A church’s liability for abuse by a member of the youth ministry

Child abuse, especially sexual abuse, is a serious crime and can lead to a civil lawsuit against the church that oversees a youth ministry. In many cases of sexual abuse in youth ministry contexts, a church failed to take adequate precautions to screen its employees and volunteers, or failed to control their interactions with children. The family of an abused child may sue the church for some form of negligence, whether stemming from the hiring process (negligent selection or retention) or in its management of personnel (negligent supervision).

The consequences for a church that is sued in civil court can be devastating. Although in some cases victims are chiefly interested in getting the church to take certain actions—firing the offending minister, making governance improvements, and so on—most lawsuits will seek significant financial compensation. In addition, the church’s reputation will suffer irreparable harm and many members may leave for other communities.

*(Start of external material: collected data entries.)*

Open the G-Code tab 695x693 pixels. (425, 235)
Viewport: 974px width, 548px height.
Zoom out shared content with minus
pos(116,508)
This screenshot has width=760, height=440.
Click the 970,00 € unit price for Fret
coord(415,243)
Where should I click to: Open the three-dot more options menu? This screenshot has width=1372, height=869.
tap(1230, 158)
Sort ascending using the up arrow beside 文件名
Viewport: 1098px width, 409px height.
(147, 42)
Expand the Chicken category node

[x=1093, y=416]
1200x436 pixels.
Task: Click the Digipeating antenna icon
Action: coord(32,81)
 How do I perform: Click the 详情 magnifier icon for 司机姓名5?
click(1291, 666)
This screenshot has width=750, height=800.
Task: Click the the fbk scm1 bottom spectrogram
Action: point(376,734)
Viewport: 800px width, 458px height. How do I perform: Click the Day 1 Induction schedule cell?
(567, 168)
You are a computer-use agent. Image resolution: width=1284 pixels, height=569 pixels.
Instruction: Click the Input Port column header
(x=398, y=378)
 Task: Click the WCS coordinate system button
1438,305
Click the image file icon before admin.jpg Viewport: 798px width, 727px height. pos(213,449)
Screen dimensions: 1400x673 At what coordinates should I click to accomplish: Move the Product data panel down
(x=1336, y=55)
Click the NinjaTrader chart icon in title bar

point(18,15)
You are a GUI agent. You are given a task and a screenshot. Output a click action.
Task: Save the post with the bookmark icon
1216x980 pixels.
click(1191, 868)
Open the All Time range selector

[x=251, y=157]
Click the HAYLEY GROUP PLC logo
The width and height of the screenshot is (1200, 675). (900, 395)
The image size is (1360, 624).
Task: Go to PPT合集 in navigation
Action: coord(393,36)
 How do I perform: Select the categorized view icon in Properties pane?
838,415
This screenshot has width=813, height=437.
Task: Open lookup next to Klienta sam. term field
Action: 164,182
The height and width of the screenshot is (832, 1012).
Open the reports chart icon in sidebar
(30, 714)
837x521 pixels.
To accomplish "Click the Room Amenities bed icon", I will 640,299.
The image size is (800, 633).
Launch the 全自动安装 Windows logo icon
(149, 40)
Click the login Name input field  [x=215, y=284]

Safely running a youth ministry

A properly managed youth ministry can avoid most, if not all, of the risk that a minister or volunteer will sexually abuse a child. A robust risk management program must include several components:

  • Identity and background checks at regular intervals for anyone who will have contact with children to verify that the individuals do not have red flag criminal histories.
  • Strict policies regarding communications with minors.
  • Clear communication with the community regarding the church’s no tolerance policy regarding abuse and encouraging the community to report concerns to church leaders.
  • Training of staff to help them know what abuse is, how to recognize warning signs, and what to do if they suspect abuse.
  • A clear policy governing in-person interactions with minors, including restrictions such as the “two adult rule,” which prevents an adult staff member ever being left alone with a minor.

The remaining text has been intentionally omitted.